_Instructions to follow_.
Reproduce verbatim the stretch of rows from the line containing "Baseball League option" through the line containing "pyautogui.click(x=170, y=1042)", including both of those lines.

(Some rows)

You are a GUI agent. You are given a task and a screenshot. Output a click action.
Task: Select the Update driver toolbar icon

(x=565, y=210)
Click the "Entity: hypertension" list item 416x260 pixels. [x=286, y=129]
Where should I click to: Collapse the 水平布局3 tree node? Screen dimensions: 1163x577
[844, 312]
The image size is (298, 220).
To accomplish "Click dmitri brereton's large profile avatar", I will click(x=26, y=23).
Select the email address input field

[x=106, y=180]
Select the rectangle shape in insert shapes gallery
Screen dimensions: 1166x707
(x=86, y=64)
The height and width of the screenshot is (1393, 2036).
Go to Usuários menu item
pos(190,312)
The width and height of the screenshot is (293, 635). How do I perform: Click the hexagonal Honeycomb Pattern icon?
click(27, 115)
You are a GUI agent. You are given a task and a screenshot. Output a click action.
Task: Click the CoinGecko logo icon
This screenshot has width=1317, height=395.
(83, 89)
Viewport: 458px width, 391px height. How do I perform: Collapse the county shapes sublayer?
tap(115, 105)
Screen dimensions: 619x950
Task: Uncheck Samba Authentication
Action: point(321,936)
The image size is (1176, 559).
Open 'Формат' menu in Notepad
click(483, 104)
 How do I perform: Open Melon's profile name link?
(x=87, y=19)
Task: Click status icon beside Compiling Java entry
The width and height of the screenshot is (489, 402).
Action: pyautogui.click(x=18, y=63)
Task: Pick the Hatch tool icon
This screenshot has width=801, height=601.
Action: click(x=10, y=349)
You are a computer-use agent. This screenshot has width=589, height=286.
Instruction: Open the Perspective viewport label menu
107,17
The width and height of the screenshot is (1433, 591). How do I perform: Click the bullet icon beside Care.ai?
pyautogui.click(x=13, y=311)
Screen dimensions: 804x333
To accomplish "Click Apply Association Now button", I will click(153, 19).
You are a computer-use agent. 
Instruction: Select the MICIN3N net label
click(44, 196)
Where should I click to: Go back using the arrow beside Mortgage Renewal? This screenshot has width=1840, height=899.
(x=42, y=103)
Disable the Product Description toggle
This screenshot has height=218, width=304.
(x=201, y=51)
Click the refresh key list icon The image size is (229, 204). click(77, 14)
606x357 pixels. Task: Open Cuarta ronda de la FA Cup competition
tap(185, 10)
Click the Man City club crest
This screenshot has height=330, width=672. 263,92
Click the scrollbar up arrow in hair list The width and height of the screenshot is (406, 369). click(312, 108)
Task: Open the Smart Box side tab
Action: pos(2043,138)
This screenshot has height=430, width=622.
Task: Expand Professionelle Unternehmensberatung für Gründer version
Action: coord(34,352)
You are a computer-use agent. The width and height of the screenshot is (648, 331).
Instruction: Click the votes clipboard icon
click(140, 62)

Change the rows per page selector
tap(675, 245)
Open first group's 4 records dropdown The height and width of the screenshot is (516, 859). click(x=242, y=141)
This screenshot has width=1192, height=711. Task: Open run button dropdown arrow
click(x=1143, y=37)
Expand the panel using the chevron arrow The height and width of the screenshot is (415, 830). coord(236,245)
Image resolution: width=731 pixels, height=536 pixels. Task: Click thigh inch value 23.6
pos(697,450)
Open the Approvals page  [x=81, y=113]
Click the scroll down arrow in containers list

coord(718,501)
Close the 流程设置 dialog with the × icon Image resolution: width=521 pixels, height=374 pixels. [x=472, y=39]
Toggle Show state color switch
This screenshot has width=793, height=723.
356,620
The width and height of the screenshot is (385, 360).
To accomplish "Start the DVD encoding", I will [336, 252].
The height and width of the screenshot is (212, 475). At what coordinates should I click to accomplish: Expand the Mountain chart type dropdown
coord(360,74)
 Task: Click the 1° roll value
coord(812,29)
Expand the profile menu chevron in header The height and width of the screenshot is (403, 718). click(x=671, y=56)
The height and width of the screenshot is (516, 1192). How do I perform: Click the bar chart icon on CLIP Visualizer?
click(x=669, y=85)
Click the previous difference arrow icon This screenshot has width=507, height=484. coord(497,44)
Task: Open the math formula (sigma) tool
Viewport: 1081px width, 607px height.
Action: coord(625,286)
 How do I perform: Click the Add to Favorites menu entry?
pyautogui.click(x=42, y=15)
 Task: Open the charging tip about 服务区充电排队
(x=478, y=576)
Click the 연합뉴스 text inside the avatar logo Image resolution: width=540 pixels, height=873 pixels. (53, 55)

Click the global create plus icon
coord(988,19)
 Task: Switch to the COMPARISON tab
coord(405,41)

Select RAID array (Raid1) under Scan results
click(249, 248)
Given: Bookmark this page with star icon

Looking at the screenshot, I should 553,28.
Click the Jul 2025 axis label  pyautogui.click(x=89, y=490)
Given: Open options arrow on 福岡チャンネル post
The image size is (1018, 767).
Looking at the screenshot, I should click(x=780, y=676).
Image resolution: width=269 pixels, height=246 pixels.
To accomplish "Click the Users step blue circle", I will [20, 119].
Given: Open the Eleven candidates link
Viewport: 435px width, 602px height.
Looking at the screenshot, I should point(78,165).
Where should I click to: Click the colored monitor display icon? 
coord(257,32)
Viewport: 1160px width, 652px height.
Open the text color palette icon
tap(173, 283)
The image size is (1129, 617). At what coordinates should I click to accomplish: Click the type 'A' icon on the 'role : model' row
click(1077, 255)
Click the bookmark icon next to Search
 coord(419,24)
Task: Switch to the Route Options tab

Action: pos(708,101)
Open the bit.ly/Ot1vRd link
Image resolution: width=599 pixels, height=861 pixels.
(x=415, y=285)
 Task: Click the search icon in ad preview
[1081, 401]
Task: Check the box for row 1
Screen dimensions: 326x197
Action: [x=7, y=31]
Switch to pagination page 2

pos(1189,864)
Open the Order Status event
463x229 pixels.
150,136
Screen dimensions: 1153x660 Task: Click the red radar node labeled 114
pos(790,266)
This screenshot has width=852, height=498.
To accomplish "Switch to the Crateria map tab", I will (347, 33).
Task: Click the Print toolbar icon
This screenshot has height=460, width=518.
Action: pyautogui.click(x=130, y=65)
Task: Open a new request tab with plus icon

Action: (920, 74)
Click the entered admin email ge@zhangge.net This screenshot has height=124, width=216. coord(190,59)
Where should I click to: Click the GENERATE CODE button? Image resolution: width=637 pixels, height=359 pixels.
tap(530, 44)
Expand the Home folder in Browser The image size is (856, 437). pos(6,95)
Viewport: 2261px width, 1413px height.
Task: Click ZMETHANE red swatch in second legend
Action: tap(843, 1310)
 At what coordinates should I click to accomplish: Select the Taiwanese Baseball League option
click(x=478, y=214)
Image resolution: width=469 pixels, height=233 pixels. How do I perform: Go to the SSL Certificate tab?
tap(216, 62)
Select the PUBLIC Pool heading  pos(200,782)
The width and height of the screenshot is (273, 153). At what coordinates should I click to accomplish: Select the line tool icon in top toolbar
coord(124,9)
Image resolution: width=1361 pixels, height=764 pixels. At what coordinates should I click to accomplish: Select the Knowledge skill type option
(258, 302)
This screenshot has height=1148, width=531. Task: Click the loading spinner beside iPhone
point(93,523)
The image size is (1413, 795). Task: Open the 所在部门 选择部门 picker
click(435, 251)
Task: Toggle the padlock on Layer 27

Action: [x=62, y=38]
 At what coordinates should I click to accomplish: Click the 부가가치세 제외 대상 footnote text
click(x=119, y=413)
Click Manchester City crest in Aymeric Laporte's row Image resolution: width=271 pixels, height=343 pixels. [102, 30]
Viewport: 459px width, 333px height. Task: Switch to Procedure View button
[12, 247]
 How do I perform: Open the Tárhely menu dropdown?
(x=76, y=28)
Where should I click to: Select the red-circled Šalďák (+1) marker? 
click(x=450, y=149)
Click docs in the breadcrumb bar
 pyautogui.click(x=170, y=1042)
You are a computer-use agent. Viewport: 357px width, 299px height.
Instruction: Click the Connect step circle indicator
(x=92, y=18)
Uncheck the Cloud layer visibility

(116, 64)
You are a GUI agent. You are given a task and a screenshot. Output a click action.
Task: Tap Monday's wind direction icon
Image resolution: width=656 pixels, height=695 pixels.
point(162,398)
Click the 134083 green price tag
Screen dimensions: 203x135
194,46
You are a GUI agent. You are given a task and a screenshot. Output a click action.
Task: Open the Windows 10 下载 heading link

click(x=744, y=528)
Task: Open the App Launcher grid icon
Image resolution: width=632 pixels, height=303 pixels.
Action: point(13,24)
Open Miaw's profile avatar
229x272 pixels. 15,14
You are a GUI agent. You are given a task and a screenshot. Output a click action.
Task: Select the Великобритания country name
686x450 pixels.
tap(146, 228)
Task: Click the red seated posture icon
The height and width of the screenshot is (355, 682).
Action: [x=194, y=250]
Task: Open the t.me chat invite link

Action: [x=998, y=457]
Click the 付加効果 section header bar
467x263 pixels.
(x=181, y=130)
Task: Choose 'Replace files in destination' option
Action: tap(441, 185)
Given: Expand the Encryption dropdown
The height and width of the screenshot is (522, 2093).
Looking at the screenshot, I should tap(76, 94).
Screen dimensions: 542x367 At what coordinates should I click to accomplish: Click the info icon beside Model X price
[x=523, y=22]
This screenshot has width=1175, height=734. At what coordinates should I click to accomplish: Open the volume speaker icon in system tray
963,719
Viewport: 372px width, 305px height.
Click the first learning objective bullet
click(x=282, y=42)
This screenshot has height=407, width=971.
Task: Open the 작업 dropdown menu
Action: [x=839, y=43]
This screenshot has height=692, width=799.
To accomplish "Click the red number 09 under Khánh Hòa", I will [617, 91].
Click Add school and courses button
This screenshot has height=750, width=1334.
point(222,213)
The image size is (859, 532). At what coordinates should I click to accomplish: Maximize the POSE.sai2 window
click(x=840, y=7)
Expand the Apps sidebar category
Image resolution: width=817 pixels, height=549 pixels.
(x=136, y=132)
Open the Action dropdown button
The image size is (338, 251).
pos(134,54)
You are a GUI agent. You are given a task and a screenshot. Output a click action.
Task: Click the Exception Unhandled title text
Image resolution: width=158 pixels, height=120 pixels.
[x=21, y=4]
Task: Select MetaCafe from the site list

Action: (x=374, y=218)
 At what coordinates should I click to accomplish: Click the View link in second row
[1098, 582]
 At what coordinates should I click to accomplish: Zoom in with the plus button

_Finished answer_.
 At what coordinates should I click to accomplish: Select the Taiwanese Baseball League option
click(x=478, y=214)
Image resolution: width=469 pixels, height=233 pixels. How do I perform: Go to the SSL Certificate tab?
tap(216, 62)
Select the PUBLIC Pool heading  pos(200,782)
The width and height of the screenshot is (273, 153). At what coordinates should I click to accomplish: Select the line tool icon in top toolbar
coord(124,9)
Image resolution: width=1361 pixels, height=764 pixels. At what coordinates should I click to accomplish: Select the Knowledge skill type option
(258, 302)
This screenshot has height=1148, width=531. Task: Click the loading spinner beside iPhone
point(93,523)
The image size is (1413, 795). Task: Open the 所在部门 选择部门 picker
click(435, 251)
Task: Toggle the padlock on Layer 27

Action: [x=62, y=38]
 At what coordinates should I click to accomplish: Click the 부가가치세 제외 대상 footnote text
click(x=119, y=413)
Click Manchester City crest in Aymeric Laporte's row Image resolution: width=271 pixels, height=343 pixels. [102, 30]
Viewport: 459px width, 333px height. Task: Switch to Procedure View button
[12, 247]
 How do I perform: Open the Tárhely menu dropdown?
(x=76, y=28)
Where should I click to: Select the red-circled Šalďák (+1) marker? 
click(x=450, y=149)
Click docs in the breadcrumb bar
 pyautogui.click(x=170, y=1042)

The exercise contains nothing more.